Public compute, pluralistic alignment, LLMs in biology [TWIE]
The Week In Examples #33 | 27 April 2024
I’m back from mountain climbing in the Scottish Highlands, which means less time spent outside drinking in the majesty of nature – but more time inside writing about AI. Truly, you win some and you lose some.
This time around, we have a new report asking some fundamental questions about efforts to build national compute capacity, research getting under the skin of the values imbued in language models, and a study looking at the use of LLMs in plant biology. As always, it’s hp464@cam.ac.uk for feedback, comments, pledges of fealty etc.
Three things
1. Public compute: What is it good for?
What happened? UK civil society group Ada Lovelace Institute, a UK civil society group, released a report reviewing the role of the state in providing compute for AI development and deployment.
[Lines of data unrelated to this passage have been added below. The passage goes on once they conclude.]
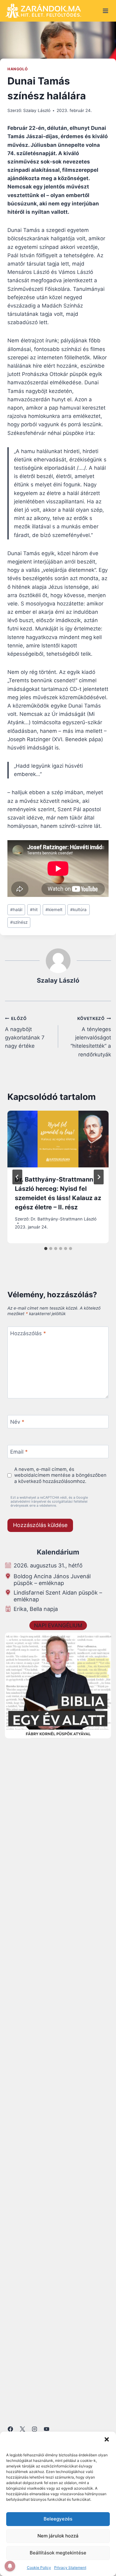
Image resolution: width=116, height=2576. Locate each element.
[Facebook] (10, 2429)
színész (19, 922)
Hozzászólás (28, 1333)
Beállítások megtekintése (58, 2553)
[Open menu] (105, 10)
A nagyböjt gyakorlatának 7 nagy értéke (25, 1032)
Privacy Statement (70, 2567)
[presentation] (58, 1139)
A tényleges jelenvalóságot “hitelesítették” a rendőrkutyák (91, 1036)
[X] (22, 2429)
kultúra (78, 909)
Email (19, 1452)
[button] (107, 2439)
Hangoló (17, 69)
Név (17, 1422)
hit (34, 909)
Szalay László (36, 110)
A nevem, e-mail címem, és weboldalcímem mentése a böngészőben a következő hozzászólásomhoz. (60, 1475)
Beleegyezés (58, 2519)
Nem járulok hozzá (58, 2536)
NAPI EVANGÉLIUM (58, 1625)
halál (16, 909)
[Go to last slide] (17, 1177)
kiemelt (53, 909)
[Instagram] (34, 2429)
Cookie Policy (39, 2567)
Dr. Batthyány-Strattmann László (64, 1218)
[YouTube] (46, 2429)
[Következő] (99, 1177)
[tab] (45, 1248)
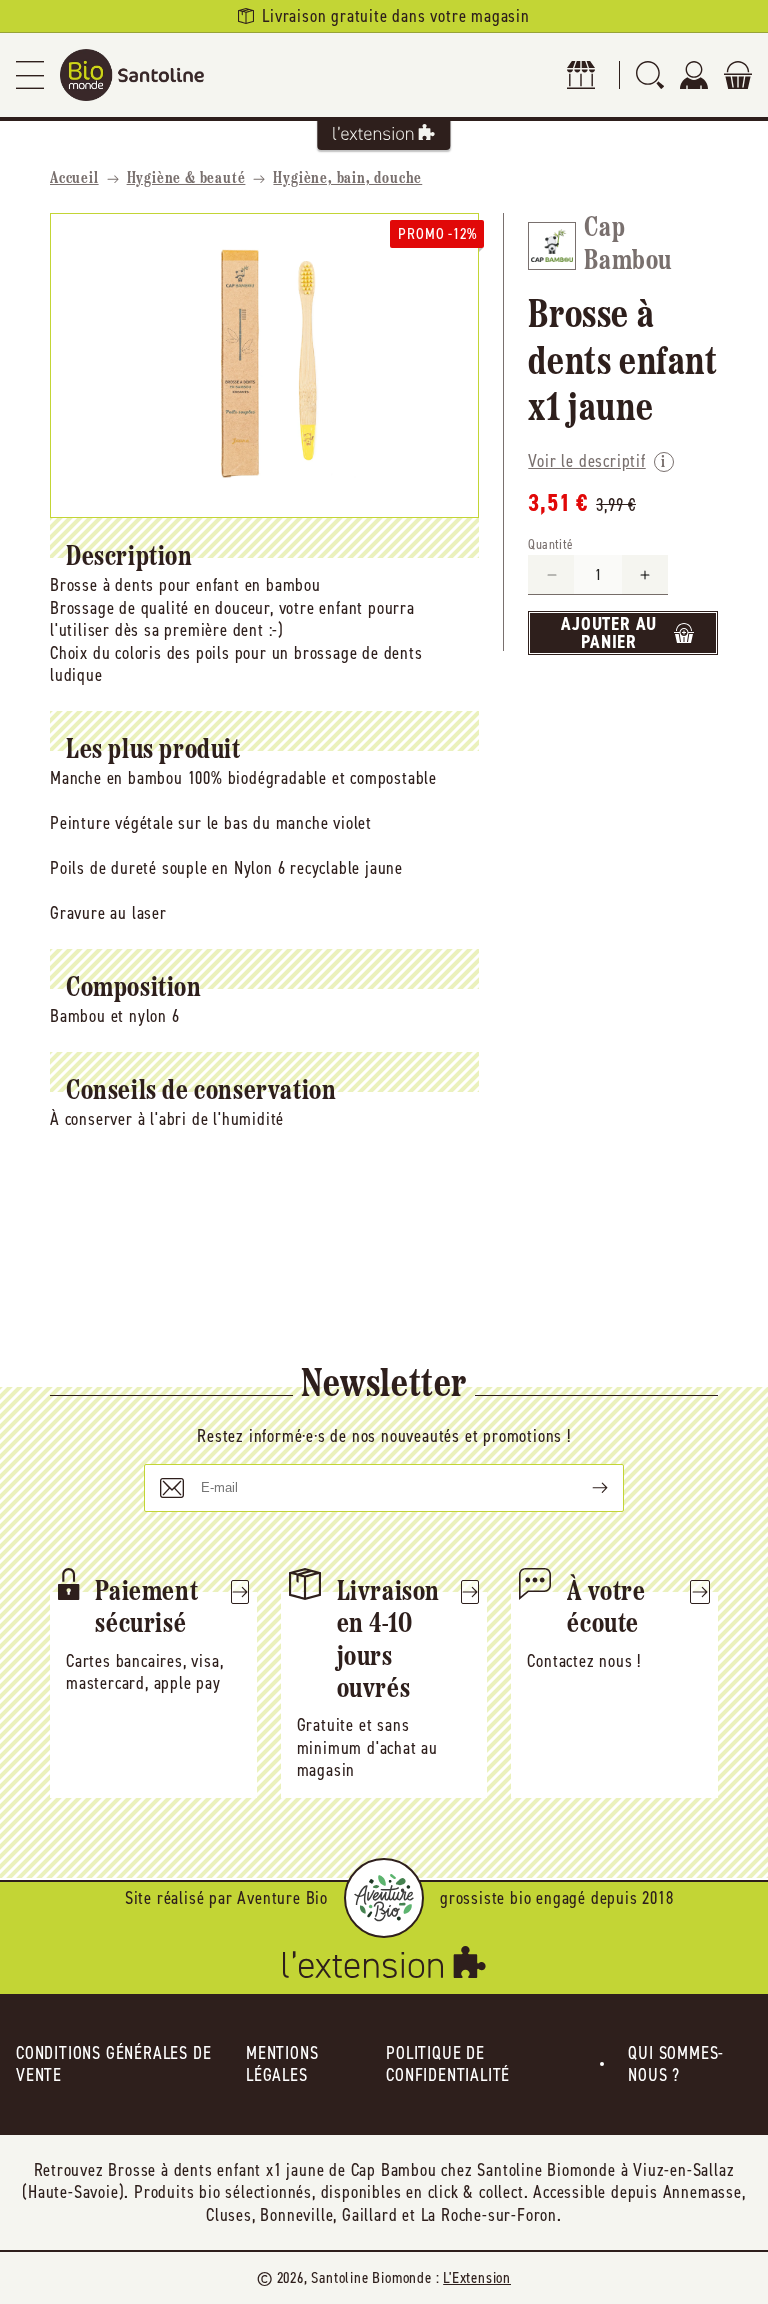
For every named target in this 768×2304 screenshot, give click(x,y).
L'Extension (477, 2277)
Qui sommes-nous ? (676, 2064)
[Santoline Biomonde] (132, 75)
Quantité (550, 544)
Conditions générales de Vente (113, 2064)
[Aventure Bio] (384, 1898)
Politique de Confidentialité (448, 2064)
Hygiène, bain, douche (347, 179)
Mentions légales (282, 2064)
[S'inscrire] (584, 1488)
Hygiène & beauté (186, 179)
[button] (30, 75)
The work, which follows the UK government’s sizable investment in its UK AI Research Resource (AIRR) for researchers, makes the case that investment in the public provision of compute is a welcome but insufficient step for unlocking a “more plural, public interest model of AI development.” The post is a bit of a call to arms against the concentration of large scale AI projects in the hands of the private sector, which is directly connected to the eye-watering costs associated with frontier model development.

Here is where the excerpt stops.